London - Banks led a minor retreat on Britain's FTSE 100 on Wednesday, hurt by uncertainty over the UK government's push for tighter regulation and Europe's debt crises.
Banks fell ahead of a speech by British finance minister George Osborne later on Wednesday, when he is expected to argue for a ring fencing of banks' retail business from so-called casino banking activities in the biggest shake-up of the UK banking system since the 1930s.
Barclays shed 1.2%.
Bruce Packard, analyst at Seymour Pierce, said: "The implications for shareholders remain unclear ... (But) if the idea works, it would make the whole sector more resilient in a crisis, and a more investable proposition for equity investors."

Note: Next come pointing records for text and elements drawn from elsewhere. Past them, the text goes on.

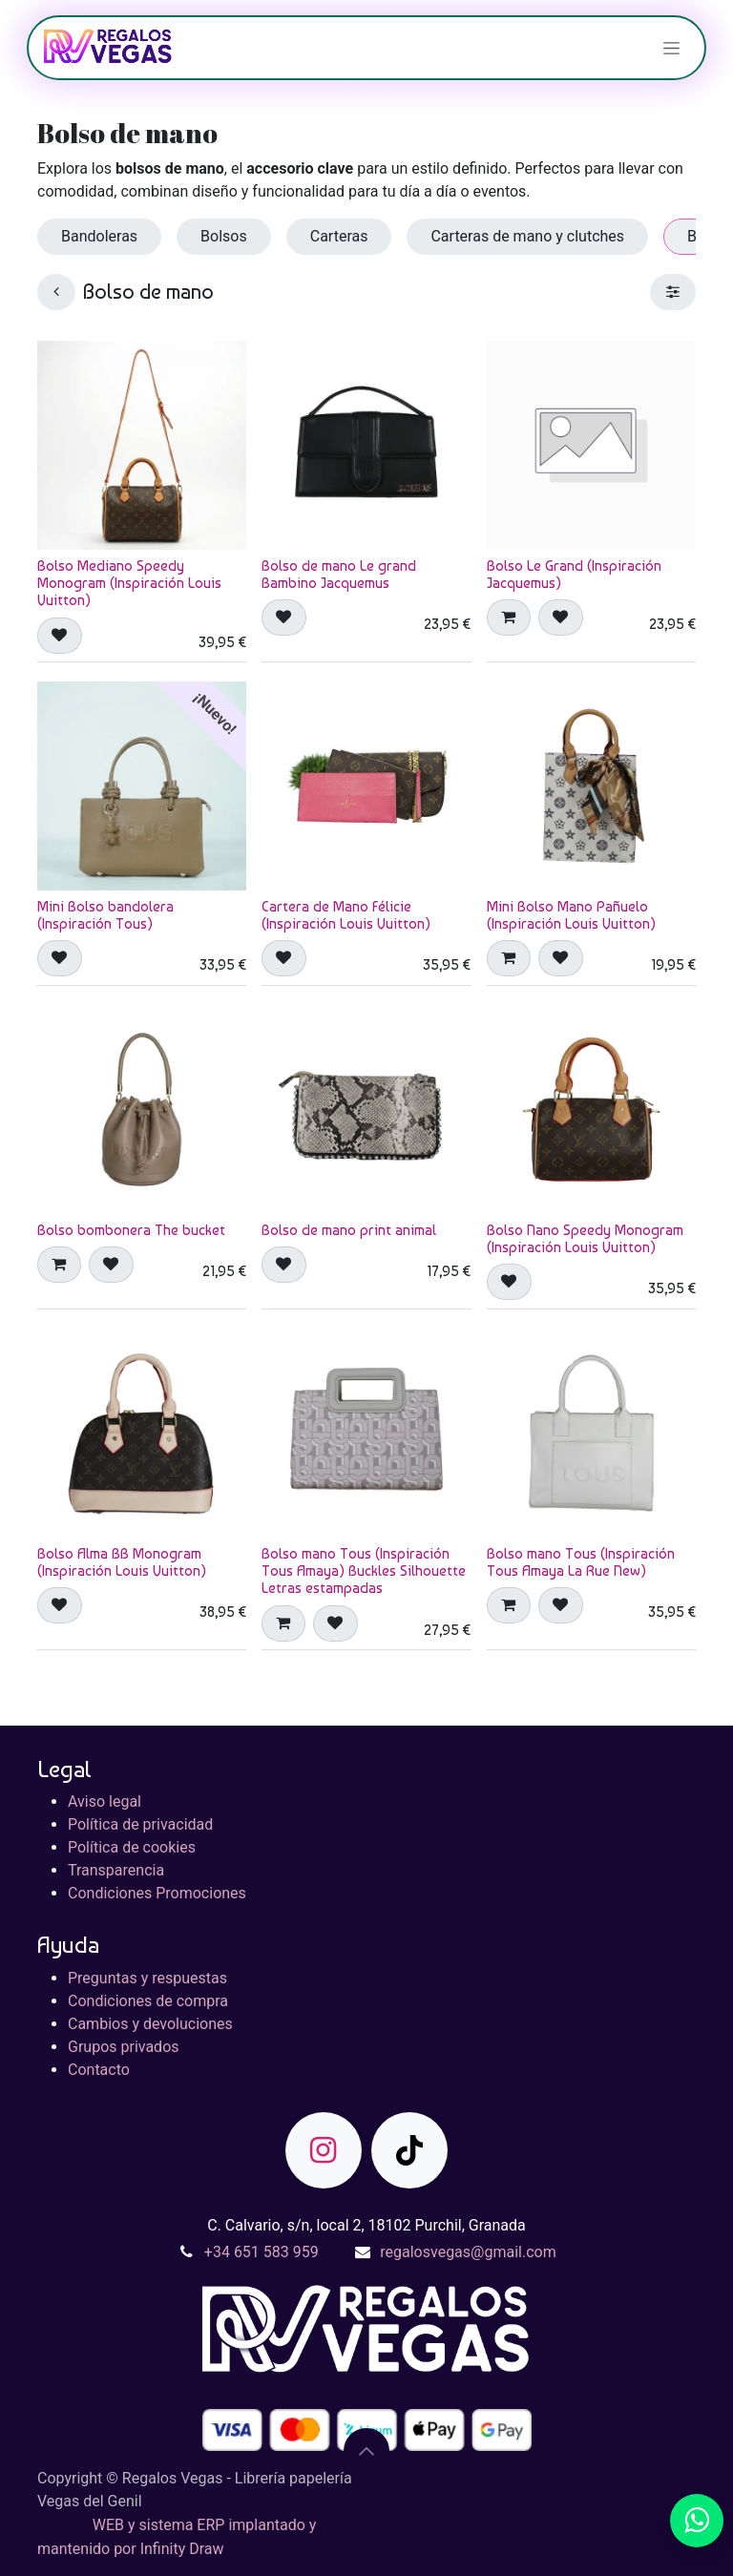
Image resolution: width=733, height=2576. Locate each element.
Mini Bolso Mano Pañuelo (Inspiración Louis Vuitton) (571, 915)
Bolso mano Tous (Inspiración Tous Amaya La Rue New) (581, 1562)
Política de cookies (132, 1847)
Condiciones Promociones (157, 1893)
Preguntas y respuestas (147, 1978)
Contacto (99, 2070)
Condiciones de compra (148, 2001)
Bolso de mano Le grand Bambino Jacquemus (339, 574)
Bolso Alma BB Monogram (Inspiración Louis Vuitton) (121, 1562)
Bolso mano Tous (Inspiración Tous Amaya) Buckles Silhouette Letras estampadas (364, 1571)
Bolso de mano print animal (349, 1230)
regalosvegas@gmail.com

The failure of euro zone ministers to reach an agreement over Greek debt also weighed on the sector.
Peter Clark, chief strategist at Ingenious Asset Management, which has around £1bn of funds under management, said he would advise against allocating funds into domestic banks.
"With the levels of debt in the economy and everybody desperately trying to repay debt and restore their balance sheets, it is not a great environment for a bank."

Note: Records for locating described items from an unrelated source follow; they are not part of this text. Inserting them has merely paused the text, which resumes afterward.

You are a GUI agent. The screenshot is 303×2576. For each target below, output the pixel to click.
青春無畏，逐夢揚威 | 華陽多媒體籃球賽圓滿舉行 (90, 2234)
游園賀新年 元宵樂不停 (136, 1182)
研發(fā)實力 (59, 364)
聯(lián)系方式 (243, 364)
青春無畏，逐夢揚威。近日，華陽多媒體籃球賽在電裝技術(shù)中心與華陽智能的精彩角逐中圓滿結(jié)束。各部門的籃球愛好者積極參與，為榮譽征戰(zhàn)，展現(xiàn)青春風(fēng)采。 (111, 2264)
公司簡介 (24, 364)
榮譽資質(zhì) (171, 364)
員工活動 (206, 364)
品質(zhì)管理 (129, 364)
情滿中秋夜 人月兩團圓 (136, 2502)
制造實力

He said the global debt situation left him cautious on the market, "favouring value over growth for the developed markets especially cheap multinational blue chips" such as AstrZeneca and Vodafone on historically low PEs and high yields.
Recovery jitters
Britain's FTSE 100 was down 9.27 points, or 0.2% at 5 793.86 by 1041 GMT, having closed 0.5% higher on Tuesday.

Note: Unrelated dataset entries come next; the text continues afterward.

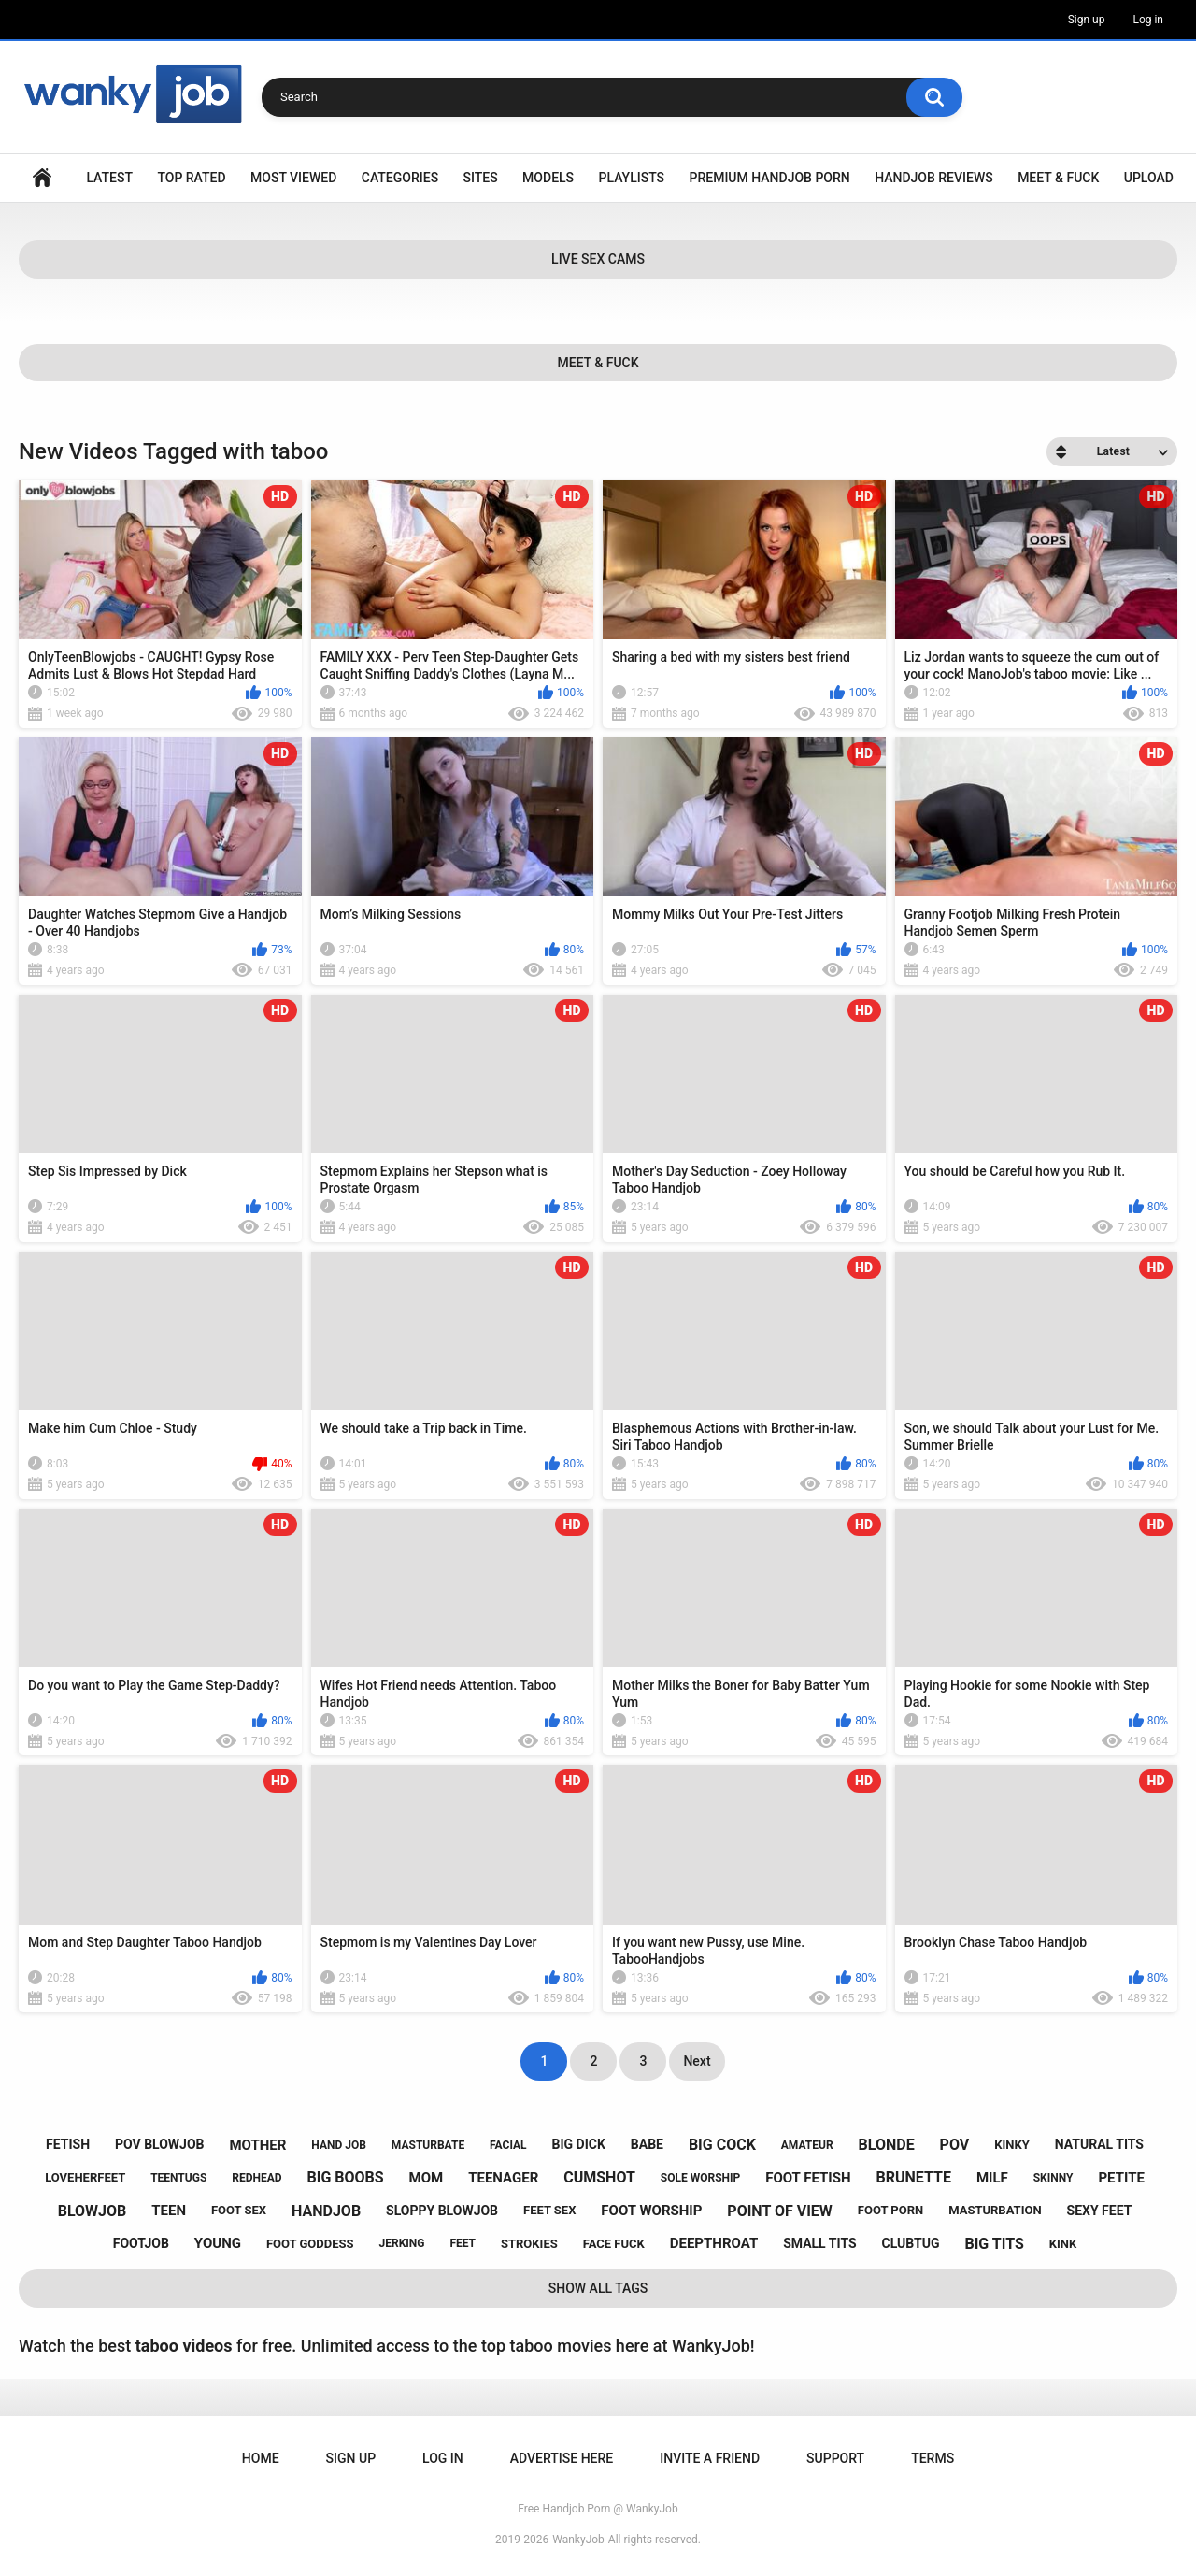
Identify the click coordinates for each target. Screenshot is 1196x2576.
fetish (68, 2144)
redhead (256, 2177)
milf (992, 2177)
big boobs (345, 2177)
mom (426, 2177)
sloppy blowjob (442, 2210)
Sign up (1086, 19)
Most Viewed (293, 177)
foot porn (890, 2210)
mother (257, 2145)
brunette (913, 2177)
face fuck (614, 2244)
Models (548, 177)
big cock (722, 2145)
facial (508, 2145)
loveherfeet (85, 2177)
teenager (503, 2177)
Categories (400, 177)
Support (835, 2458)
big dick (578, 2144)
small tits (819, 2243)
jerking (402, 2243)
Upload (1149, 177)
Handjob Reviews (934, 177)
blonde (887, 2145)
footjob (141, 2243)
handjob (326, 2211)
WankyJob (578, 2539)
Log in (1147, 19)
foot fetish (807, 2177)
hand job (338, 2145)
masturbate (428, 2145)
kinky (1012, 2145)
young (217, 2243)
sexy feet (1099, 2210)
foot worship (651, 2210)
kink (1063, 2244)
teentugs (178, 2177)
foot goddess (310, 2244)
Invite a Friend (710, 2458)
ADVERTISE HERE (561, 2458)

Mixed jobs data reinforced the uncertain outlook for Britain's shaky economic recovery.
"If the economy doesn't expand in the way that the government is hoping it will, you have to start to get a little bit concerned that provisions for bad debt will begin to pick up again," Ingenious's Clark said.
US stock index futures pointed to a weaker open on Wall Street on Wednesday ahead of inflation and manufacturing data with investors looking for further clues as to the health of the World's biggest economy.
Back on London's blue chip index, credit checking agency Experian fell 2.8% with traders citing a report on Bloomberg that said the three major credit-reporting bureaus, which also includes Equifax Inc. and TransUnion LLC, are being threatened with stricter supervision.
Glencore, down 2.8%, will be barred from bidding for embattled miner ENRC for six months under UK takeover rules, after the commodities trader said it was not actively considering a bid.
Integrated oils dragged in tandem with crude, as the dollar strengthened on European worries and after top consumer the United States reported rising gasoline stockpiles.
The fall in the price of oil spurred interest in travel companies, with International Consolidated Airlines up 1.3% and TUI Travel rising 1.1%.
Elsewhere, British Land rose 1.4% on news the firm's and Blackstone Group's plan to build UBS' new European headquarters in central London will go ahead after a bid to preserve the location as a heritage site failed.
British technology firm Smiths Group added 0.4% helped by a bullish note from UBS, and grocer J Sainsbury added 0.5% as it reported a pick-up in quarterly sales growth.
Only one blue-chip stock, 3i Group, will trade ex-dividend on Wednesday, clipping just 0.10 points off the FTSE 100 index.